§ Work request: Look through the data and write out every line with the word "computer" in it.
Dataset records Start Marker
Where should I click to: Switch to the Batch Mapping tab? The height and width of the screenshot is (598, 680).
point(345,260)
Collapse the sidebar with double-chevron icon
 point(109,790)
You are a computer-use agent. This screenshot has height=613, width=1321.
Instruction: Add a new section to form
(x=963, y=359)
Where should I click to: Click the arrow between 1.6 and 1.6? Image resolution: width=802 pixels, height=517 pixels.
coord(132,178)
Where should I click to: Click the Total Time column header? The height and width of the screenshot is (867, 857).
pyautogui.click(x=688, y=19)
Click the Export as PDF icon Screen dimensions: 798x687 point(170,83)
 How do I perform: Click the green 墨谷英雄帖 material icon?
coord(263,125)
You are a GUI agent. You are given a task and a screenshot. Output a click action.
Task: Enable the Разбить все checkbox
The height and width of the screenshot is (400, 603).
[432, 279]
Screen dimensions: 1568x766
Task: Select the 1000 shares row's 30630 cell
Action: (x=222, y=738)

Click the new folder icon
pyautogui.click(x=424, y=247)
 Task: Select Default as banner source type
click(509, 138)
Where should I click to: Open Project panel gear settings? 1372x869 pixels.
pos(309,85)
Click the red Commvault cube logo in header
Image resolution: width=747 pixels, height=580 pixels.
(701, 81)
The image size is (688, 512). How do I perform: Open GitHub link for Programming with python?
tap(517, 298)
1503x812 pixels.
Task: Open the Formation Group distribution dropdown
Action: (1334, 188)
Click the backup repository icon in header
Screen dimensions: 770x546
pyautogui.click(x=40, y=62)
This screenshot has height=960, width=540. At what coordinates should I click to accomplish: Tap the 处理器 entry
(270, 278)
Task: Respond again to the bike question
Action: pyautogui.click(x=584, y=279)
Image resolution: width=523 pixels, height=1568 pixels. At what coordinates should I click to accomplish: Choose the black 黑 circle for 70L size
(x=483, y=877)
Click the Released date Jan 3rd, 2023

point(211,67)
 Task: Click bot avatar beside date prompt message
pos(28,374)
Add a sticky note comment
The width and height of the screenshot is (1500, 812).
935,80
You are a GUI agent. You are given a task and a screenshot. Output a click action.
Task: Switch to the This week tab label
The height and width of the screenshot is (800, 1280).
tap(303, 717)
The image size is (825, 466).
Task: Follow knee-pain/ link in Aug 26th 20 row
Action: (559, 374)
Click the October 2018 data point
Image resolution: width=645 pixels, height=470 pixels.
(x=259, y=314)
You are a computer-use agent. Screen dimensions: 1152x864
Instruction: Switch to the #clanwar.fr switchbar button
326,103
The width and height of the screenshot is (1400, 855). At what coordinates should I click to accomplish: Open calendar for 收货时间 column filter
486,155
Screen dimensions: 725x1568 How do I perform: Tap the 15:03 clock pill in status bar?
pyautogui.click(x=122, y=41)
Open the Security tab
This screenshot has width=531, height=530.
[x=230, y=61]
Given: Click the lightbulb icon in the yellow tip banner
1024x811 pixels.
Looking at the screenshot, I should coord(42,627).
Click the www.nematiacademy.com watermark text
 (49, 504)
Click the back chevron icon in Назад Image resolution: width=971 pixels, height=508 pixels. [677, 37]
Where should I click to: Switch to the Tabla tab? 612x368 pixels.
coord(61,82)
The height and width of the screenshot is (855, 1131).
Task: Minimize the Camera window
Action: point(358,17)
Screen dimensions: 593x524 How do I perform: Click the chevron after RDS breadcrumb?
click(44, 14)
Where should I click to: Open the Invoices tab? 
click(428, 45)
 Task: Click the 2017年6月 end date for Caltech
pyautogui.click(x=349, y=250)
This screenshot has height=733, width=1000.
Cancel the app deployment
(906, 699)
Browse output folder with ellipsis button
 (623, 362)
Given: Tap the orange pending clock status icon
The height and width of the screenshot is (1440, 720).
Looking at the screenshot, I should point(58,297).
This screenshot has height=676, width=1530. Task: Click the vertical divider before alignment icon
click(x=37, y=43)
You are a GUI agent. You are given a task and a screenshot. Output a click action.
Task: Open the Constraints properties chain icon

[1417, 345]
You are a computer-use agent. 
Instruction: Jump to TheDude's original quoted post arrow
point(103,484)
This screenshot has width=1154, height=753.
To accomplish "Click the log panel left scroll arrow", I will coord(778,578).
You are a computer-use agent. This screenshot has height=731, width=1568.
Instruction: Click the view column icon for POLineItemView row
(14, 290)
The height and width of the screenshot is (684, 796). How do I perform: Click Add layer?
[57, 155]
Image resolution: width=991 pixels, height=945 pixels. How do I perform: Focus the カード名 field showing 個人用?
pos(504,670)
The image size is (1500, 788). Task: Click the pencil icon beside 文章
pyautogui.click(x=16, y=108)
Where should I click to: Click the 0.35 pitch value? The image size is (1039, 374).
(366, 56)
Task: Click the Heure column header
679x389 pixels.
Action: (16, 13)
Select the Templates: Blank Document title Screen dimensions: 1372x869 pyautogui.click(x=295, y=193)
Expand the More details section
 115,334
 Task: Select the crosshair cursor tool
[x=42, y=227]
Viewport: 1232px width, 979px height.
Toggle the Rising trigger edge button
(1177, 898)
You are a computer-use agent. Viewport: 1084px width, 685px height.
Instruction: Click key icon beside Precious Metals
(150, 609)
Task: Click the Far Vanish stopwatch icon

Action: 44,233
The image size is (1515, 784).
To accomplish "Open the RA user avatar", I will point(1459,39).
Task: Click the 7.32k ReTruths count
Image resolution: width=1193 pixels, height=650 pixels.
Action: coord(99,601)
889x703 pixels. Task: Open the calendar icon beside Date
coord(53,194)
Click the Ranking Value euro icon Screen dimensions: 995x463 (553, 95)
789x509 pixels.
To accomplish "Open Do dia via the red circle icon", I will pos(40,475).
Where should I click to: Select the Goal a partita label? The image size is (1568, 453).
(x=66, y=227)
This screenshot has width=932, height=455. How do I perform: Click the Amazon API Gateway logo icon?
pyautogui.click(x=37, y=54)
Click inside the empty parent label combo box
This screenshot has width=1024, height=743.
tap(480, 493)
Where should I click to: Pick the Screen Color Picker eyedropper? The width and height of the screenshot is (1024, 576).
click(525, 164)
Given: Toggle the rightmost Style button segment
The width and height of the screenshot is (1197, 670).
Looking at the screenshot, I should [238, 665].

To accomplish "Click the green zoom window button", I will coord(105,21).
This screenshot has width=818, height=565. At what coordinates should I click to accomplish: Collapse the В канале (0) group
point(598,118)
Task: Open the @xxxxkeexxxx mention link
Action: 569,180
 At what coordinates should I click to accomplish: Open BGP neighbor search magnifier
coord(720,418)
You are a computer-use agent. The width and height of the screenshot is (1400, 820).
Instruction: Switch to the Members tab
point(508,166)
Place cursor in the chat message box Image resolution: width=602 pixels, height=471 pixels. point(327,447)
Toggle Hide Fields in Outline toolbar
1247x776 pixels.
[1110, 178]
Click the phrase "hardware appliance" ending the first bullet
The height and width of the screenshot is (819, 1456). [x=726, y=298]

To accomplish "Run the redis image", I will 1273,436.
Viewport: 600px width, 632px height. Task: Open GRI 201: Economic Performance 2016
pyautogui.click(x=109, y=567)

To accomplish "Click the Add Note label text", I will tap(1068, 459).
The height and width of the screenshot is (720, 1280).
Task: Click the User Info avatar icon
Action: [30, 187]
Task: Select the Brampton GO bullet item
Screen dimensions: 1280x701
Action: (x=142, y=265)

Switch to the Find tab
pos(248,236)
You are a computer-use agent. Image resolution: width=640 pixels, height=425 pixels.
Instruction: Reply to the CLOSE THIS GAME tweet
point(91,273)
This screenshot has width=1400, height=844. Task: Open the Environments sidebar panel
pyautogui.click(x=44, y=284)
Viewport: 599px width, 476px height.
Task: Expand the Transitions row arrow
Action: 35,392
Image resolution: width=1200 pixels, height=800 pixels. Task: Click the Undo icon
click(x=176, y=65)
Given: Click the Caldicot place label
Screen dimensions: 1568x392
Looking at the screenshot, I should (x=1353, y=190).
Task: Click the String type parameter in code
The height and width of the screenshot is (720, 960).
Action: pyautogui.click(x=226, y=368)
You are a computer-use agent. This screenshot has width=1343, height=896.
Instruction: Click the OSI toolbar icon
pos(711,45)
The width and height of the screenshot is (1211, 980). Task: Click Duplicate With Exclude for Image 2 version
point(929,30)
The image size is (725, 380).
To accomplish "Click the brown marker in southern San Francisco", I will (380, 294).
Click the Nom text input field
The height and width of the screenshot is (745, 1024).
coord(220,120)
Dataset records End Marker
§ Solution to this task:
You are a computer-use agent. This screenshot has height=613, width=1321.
You are a computer-use agent. Screen dimensions: 1152x864
You are a computer-use agent. 
You are a computer-use agent. This screenshot has height=731, width=1568.
You are a computer-use agent. Viewport: 1084px width, 685px height.
You are a computer-use agent. The width and height of the screenshot is (1400, 820).
You are a computer-use agent. Image resolution: width=640 pixels, height=425 pixels.
You are a computer-use agent. This screenshot has width=1343, height=896.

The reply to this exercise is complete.